Guest Column | September 7, 2017

The Road To Mainstream Consumer Adoption Of Telehealth

Telehealth Care

By Arif Razvi, co-founder and president, Alvin Healthcare

Making healthcare more affordable and accessible is an important mission for our nation, and for all of those who are personally invested in helping change lives. To get there, we must help educate others about, and evolve different attitudes toward, healthcare.

Important steps toward transforming healthcare involve 1) making telehealth more widely available to those who can truly benefit from it, 2) educating them on its value, and 3) making it affordable.

Think about this: It took 46 years before one-quarter of the American population adopted electricity, but it took only 13 years for that same number to adopt mobile phones, seven years to access the web, and less than three years to embrace the iPhone. Adoption of technology often makes our lives easier and better. Now, it’s healthcare’s turn.

Pick Up The Phone

Apply that same adoption curve to telemedicine as a mainstream service, such as urgent care and emergency rooms, and you can see that it won’t be long before consumer-focused care via telemedicine on a mobile device will be widely accepted and utilized as the current trend of in-person visits for minor acute illnesses.

While telemedicine won’t be (and shouldn’t be) as popular as other apps on an individual’s mobile phone, tablet or computer, people will use it at an increasing rate to reduce the burden on an already strained healthcare system. That said, consumers will need to make a focused effort to bring telemedicine to the “mainstream” so that they can truly benefit from this opportunity.

Meet Alvin

My co-founder, Joey Truscelli and I founded Alvin Healthcare with this mission in mind: Build a consumer-centric brand that focuses on quality, affordability and access to change lives.  We offer consumers access to care for minor illnesses, nationwide, 24/7, at their convenience via any mobile device or computer.

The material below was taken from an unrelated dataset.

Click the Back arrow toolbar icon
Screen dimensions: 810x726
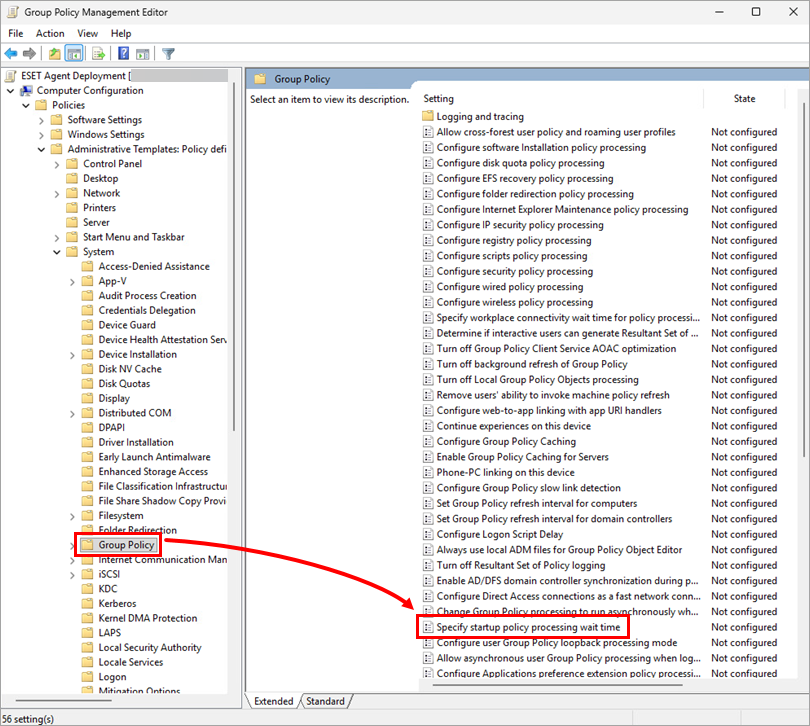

To achieve this, Hello Alvin partners with telehealth providers to make direct-to-consumer telehealth a reality for everyone. Giving consumers, especially those with limited or no insurance coverage, access to a benefit previously unavailable to them.

Growth and cost savings through telehealth is happening. Now let’s put those same conveniences and cost savings in the hands of those who really need it the most.

Doing so can lead to a rapid expansion of consumer adoption, utilization, reductions of in-person visits to overburdened ERs, and hundreds of millions of dollars saved by consumers annually.

Telemedicine is a high-quality, low-cost entry point for many consumers to get comfortable in changing their behaviors, and use technology as a substitute for an in-person visit for many minor, routine illnesses, such as coughs, colds, flu, upper respiratory infections and so on.

The Field Is Growing Fast

According to 2016 data from Rock Health, 2011 saw just over $1 billion invested in digital healthcare. By 2016, investment levels grew to $4.2 billion and are expected to top $6 billion in 2017. Of the $4.2 billion invested last year, $287 million was invested in telemedicine — a clear sign of growth, opportunity and adoption of the technology across a wide-range of use cases.

While telehealth doesn’t solve all our healthcare problems, advances in mobile phone and tablet technology — coupled with growth in digital healthcare services and connected devices — are converging to help make the patient experience more meaningful when it comes to managing chronic conditions, diagnosing and treating minor illnesses, simplifying the healthcare process and providing access to care to millions of Americans.